◆ **EXERCISE INPUTS**
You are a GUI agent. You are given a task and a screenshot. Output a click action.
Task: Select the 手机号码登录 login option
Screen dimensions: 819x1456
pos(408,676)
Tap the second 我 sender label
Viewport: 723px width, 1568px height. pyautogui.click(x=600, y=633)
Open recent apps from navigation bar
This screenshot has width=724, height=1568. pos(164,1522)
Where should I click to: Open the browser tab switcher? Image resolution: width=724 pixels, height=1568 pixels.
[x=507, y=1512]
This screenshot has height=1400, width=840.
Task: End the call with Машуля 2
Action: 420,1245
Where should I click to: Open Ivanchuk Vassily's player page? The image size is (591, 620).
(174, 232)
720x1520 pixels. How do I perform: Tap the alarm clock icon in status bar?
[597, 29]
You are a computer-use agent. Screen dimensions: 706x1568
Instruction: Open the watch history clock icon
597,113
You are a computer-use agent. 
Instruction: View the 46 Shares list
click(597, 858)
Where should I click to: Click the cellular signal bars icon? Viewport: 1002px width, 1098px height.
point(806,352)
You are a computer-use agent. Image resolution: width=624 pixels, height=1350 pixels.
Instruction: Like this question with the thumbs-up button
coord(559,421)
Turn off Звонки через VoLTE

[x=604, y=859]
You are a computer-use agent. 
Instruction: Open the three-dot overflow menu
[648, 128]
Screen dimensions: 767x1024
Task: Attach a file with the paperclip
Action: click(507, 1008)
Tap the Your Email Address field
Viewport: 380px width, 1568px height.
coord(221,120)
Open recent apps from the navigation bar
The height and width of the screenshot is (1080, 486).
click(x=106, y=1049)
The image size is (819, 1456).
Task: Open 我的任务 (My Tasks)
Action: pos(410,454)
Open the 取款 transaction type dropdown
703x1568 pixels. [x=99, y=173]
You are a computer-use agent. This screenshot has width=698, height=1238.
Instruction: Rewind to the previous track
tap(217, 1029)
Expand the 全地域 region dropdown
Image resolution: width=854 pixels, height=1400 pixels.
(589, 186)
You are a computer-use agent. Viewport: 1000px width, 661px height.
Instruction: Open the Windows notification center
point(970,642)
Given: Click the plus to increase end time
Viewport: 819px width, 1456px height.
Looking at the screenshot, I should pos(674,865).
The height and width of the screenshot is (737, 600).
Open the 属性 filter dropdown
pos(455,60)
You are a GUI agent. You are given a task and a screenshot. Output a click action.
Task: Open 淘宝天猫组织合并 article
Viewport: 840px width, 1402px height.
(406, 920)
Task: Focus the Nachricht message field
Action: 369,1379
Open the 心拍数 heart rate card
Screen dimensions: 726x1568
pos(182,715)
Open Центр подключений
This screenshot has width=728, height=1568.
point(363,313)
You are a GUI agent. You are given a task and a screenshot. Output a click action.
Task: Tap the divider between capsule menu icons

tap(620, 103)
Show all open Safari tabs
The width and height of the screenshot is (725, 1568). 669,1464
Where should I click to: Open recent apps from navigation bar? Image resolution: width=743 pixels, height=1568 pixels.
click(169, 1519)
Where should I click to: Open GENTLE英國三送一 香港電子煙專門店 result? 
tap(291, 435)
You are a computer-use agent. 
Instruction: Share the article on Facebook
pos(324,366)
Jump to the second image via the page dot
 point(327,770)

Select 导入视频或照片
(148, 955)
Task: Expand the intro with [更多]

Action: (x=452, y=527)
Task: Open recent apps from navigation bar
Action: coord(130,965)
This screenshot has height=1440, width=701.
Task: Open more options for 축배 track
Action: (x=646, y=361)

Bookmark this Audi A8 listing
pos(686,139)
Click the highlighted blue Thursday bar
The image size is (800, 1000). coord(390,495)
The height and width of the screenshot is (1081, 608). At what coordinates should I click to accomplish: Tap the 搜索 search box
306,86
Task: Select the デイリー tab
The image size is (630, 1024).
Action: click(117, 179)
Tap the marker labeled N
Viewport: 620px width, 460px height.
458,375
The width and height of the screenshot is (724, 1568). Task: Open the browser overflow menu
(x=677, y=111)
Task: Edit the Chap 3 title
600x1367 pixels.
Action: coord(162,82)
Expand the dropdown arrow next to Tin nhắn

◆ **YOUR INSTRUCTIONS**
Turn the lines of the items from the line containing "You are a computer-use agent. Screen" through the line containing "[x=604, y=859]", both included, into a numbered list with blank lines left out.

◆ **RESPONSE BELOW**
1. You are a computer-use agent. Screen dimensions: 706x1568
2. Instruction: Open the watch history clock icon
3. 597,113
4. You are a computer-use agent. 
5. Instruction: View the 46 Shares list
6. click(597, 858)
7. Where should I click to: Click the cellular signal bars icon? Viewport: 1002px width, 1098px height.
8. point(806,352)
9. You are a computer-use agent. Image resolution: width=624 pixels, height=1350 pixels.
10. Instruction: Like this question with the thumbs-up button
11. coord(559,421)
12. Turn off Звонки через VoLTE
13. [x=604, y=859]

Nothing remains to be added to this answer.